To be able to minimise the technical and economical risks involved in subsea multiphase Pumping, we fully have to understand the reliability aspects involved which are given a brief discussion below.

Kvaerner Eureka’s newly developed MultiBoosterTM, is a subsea multiphase pump module of the twin-screw type. This technology is the most commonly used principle for onshore or topside multiphase pumping due to its reliability and insensitivity to gravity of the pumped medium to generate pressure Dp = f (1/DV), and hence the reason for choosing this technology over conventional helico-axial centrifugal technology.

Managing the Risk of Subsea Multiphase Boosting-Body-3

Kvaerner Eureka - Subsea MultiBoosterTM

New Technology Implementation
Keeping in mind the “catch 22” phenomenon of the implementation of new technology where Operators hesitate to be the first or the second user of new technological developments which directly may have an impact on the cash flow - before the benefits are fully understood.

However, one company has to fully benefit of being the first and at the same time take the calculated risks involved.

The importance of the Norwegian Demo 2000 program and in this case; the Fram/Gjøa License with operator Norsk Hydro has played a vital role in bringing to the market new subsea pumping technology together with Kvaerner Eureka as.

Extensive testing - Essential
To minimise the risks involved for the marinisation of field proven onshore technology, the subsea MultiBooster testing has been performed on several levels. From the component tests performed by each of the sub-suppliers to the system tests through integration test to extended FAT (Fabrication and assembly test).

Further a detailed checking of interiors of the unit to see that bearings, sealings, cooling and lubrication systems have performed perfectly during the testing.
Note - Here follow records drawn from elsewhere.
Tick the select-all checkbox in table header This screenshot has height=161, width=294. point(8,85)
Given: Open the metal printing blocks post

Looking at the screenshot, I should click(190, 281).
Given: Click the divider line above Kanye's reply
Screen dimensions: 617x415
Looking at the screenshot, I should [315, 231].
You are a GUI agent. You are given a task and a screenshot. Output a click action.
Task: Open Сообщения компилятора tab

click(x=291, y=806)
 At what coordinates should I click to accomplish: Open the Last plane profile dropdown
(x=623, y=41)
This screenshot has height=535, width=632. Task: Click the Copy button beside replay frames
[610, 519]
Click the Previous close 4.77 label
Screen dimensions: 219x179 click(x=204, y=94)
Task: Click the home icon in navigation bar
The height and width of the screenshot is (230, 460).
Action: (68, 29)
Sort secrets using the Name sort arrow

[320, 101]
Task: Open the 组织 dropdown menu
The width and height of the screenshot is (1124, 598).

This process is time consuming but necessary and expectations are high.

However, comprehensive tests alone will never be the same as having the unit working subsea for a longer period. But reliability can be achieved by lifecycle cost simulations and pump flow simulations, taking into consideration the following reliability aspects:

  • Testing
  • Project risk, technological, economical
  • Equipment lifetime/ uptime
  • Simulationspackage for subsea pumps
  • Producer professional business attitude

Until extensive experience of MBF (Mean Time between failure) of the subsea pumps are available these simulation will be very valuable and important under the evaluation of new developments.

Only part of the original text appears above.